=== Given records ===
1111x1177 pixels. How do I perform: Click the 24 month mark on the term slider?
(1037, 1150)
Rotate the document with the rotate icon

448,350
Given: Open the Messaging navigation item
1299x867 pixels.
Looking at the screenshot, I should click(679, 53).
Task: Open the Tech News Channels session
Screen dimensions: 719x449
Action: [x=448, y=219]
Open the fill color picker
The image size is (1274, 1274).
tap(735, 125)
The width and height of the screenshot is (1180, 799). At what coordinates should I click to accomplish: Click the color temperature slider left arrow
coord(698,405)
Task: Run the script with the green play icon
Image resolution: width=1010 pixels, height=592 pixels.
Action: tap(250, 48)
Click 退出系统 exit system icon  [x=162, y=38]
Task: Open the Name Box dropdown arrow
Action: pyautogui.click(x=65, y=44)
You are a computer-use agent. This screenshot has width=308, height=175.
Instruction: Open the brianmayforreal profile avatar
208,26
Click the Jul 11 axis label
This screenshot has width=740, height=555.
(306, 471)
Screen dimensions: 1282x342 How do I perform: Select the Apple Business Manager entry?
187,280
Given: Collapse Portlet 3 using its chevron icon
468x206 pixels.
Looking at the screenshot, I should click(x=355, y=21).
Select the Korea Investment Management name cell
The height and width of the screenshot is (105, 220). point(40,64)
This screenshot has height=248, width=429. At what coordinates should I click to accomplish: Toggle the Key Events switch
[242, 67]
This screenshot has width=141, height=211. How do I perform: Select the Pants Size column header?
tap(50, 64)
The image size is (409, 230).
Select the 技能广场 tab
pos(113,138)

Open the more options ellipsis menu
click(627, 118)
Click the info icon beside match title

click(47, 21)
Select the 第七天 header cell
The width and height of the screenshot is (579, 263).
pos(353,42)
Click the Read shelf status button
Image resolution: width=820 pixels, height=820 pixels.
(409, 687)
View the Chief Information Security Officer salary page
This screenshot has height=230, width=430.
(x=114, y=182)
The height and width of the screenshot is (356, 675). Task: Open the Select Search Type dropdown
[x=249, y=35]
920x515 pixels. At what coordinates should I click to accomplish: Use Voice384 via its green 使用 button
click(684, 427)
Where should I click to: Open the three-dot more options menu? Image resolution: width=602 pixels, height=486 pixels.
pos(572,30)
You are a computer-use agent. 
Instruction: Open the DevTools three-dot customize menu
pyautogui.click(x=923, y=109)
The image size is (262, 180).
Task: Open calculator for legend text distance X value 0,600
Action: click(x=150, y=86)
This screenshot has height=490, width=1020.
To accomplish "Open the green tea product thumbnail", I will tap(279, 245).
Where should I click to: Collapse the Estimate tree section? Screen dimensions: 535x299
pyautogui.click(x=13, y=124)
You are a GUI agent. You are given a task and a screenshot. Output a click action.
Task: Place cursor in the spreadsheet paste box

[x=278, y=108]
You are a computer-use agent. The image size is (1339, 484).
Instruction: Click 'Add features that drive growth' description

=== What you will do ===
Retype the data starting at the line containing "Rotate the document with the rotate icon" and ending at the line containing "tap(735, 125)", both included, keeping every line the same.

=== Task response ===
Rotate the document with the rotate icon

448,350
Given: Open the Messaging navigation item
1299x867 pixels.
Looking at the screenshot, I should click(679, 53).
Task: Open the Tech News Channels session
Screen dimensions: 719x449
Action: [x=448, y=219]
Open the fill color picker
The image size is (1274, 1274).
tap(735, 125)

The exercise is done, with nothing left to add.